__Provided data__
☆ ☆ ☆
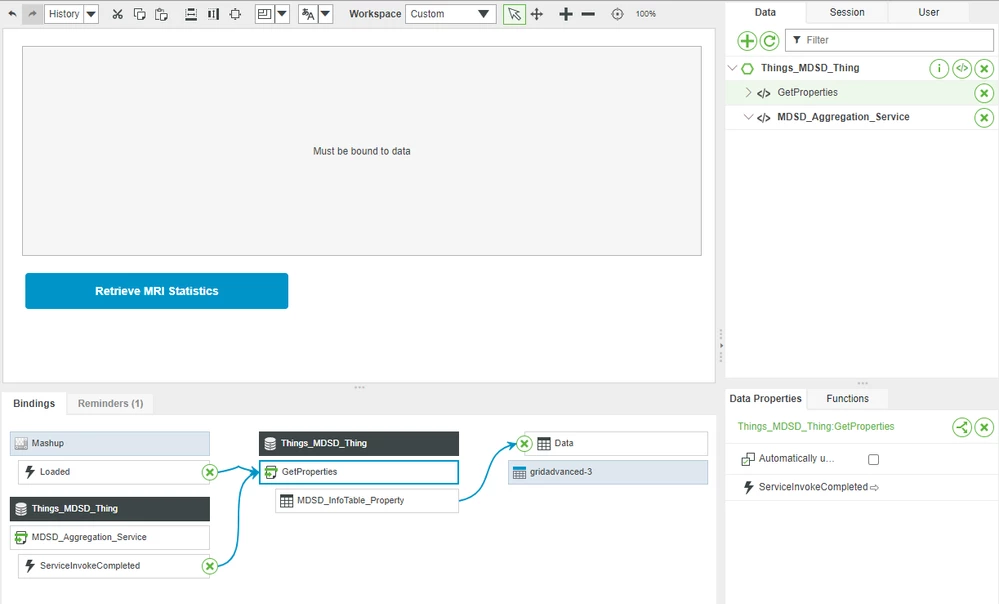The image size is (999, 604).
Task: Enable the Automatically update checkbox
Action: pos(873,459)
☆ ☆ ☆
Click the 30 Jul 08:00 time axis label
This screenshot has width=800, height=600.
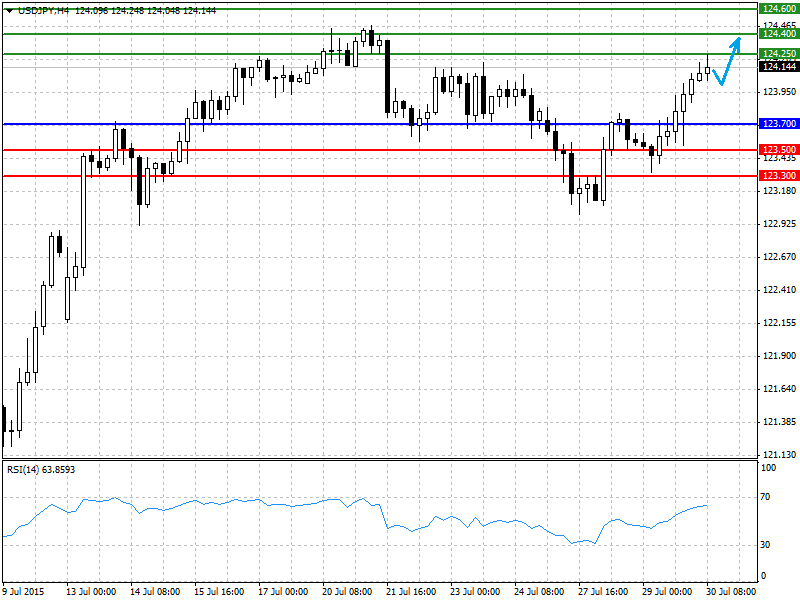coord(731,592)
☆ ☆ ☆
__The exercise__
Convert the material from the line containing "The image size is (999, 604)." to the line containing "Action: pos(873,459)" into a numbered list with no blank lines, and leave out the pictures.

__Correct output__
1. The image size is (999, 604).
2. Task: Enable the Automatically update checkbox
3. Action: pos(873,459)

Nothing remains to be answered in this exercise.